While others are receiving a flu shot, Dr. Virginia Chang from the University of Pennsylvania several common outpatient procedures performed at VA facilities from 2003 to 2004. They wanted to see if doctors treated overweight patients differently.
"It very may very well be that physicians and other health providers may harbor somewhat negative attitudes towards obesity or obese patients," said Dr. Chang.
But is there a negative bias? Many obese patients say that when they visit their physician they say their doctors blame their weight for all of their health concerns, and they may not get proper care. But when it comes to diabetes and cholesterol screenings the study shows something different.

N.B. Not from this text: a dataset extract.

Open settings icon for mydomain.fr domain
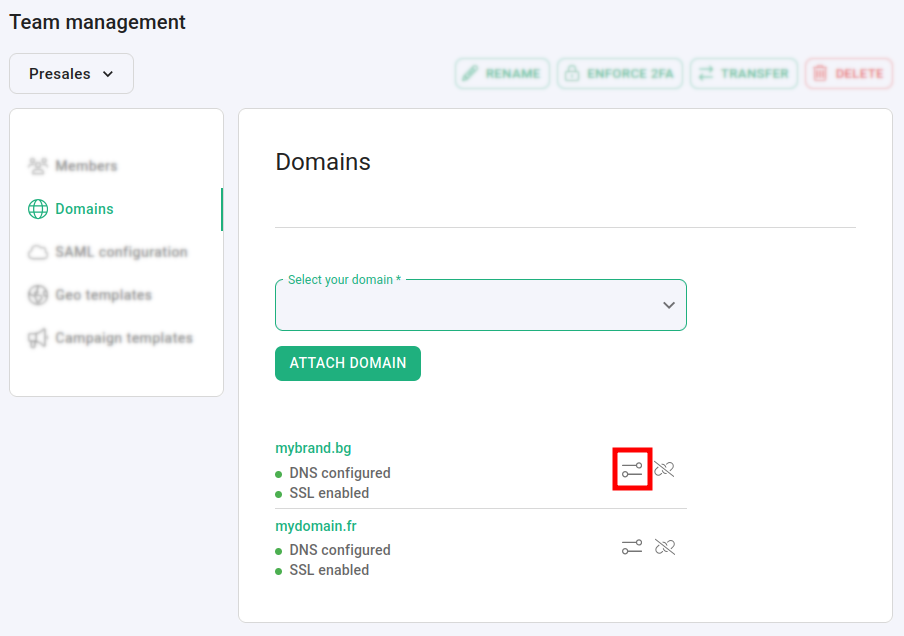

"We did not find any evidence across any of these measures that obese or overweight patients are receiving lower quality of care," said Dr. Chang. "To the contrary, we found that these groups often receive slightly better care on several of our measures."
In a study provided by the Journal of the American Medical Association, researchers found 74-percent of obese patients had their glucose monitored regularly compared to 62-percent for normal weight patients.
Researchers found it was almost the same when it came to timely cholesterol checks.
Researchers say these findings may help to understand why the risk of death associated with obesity is not as high as it used to be.
"I think our results suggest that physicians might be a little bit more aggressive in modifying risk factors for obese patients," said Dr. Chang.
This study looked at a slightly older group of patients and the quality of care experienced by younger overweight or obese patients differ.